フィンランドのデザインの特徴とは?

「Iittala」で扱うブランド

——日々の幸せをベースとすれば、たしかに合理的な考え方ですね。上質であることが最優先されることはわかりましたが、では、フィンランド的なデザインの特徴があるとしたら、それはどんなところにあるのでしょう?

ラウラ 時代にとらわれない、機能的で毎日の生活で使いやすい、そして天然素材を使うことでしょうか。

 ハッリ・コスキネンというデザイナーがいます。フィンランドで最も有名なプロダクトデザイナーのひとりなのですが、京都の烏丸にあるマヤホテルもデザインしています。サマーコテージをイメージして、木材やマリメッコのテキスタイルを使い、気持ちのいい空間になっています。この気持ちよさの理由はなんだろう? と見回してみると、木材の使い方もよいのですが、ディテールがすべて同じ形で統一感があるんですよね。ゴミ箱にいたるまで。何か派手なデザインなどはないけれど、誰にとっても使いやすく、ただただとても居心地がいい。毎日を豊かにしてくれる引き算のデザインがとてもフィンランドらしいと思います。さらに言えば、文字がないのです。だから疲れない。フィンランドのデザインは、人にやさしいそういうものが多いですね。

京都の烏丸にあるマヤホテル

——そういえばブランド名を書いたフィンランド製品って見ませんね。指示とか注意書きとかもないのですか?
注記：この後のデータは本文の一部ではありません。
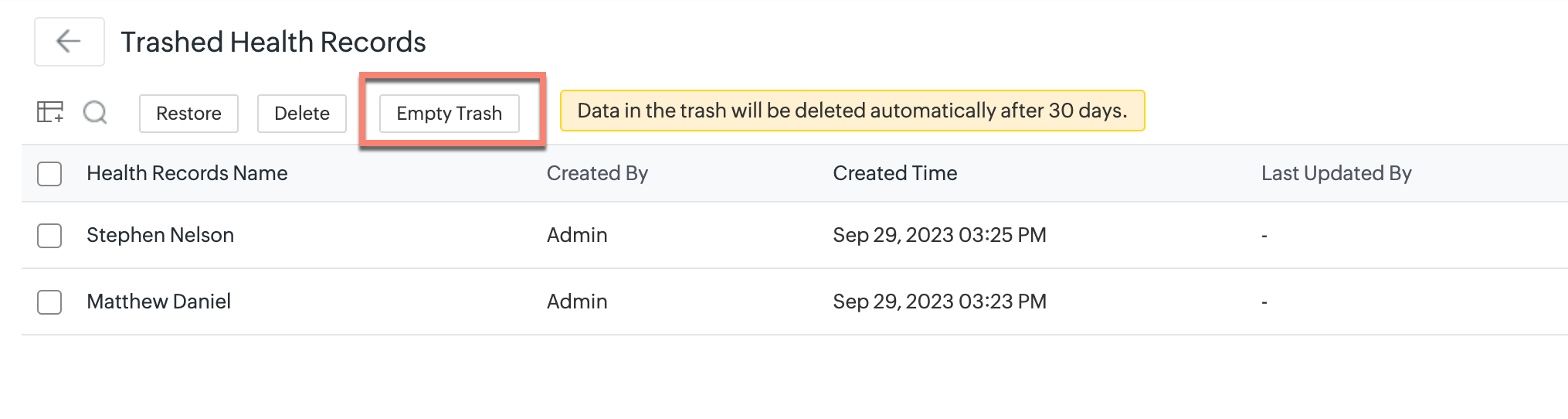Tick the select-all header checkbox
1568x419 pixels.
[x=49, y=174]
ラウラ はい、ありません。フィンランドのサウナにも、文字が一切ないのです。そんなこと書かなくてもわかるでしょ? という人への信頼があります。わからなければ聞けばいいのです。そこでコミュニケーションが生まれますから。それにフィンランド人は外国人が来てくれると嬉しいから、すぐに教えようとしますよ(笑)。

「Iittala」で扱うブランド「Raami」

——コミュニケーションが生まれるところまで含んで、「デザイン」なんですね。

ラウラ デザインとすら見えないくらい。ましてや「ブランド」ではない。みんなが好きで、いいもの。長年大切に使えるもの。あえて言うならば、それがフィンランド的なデザインかな。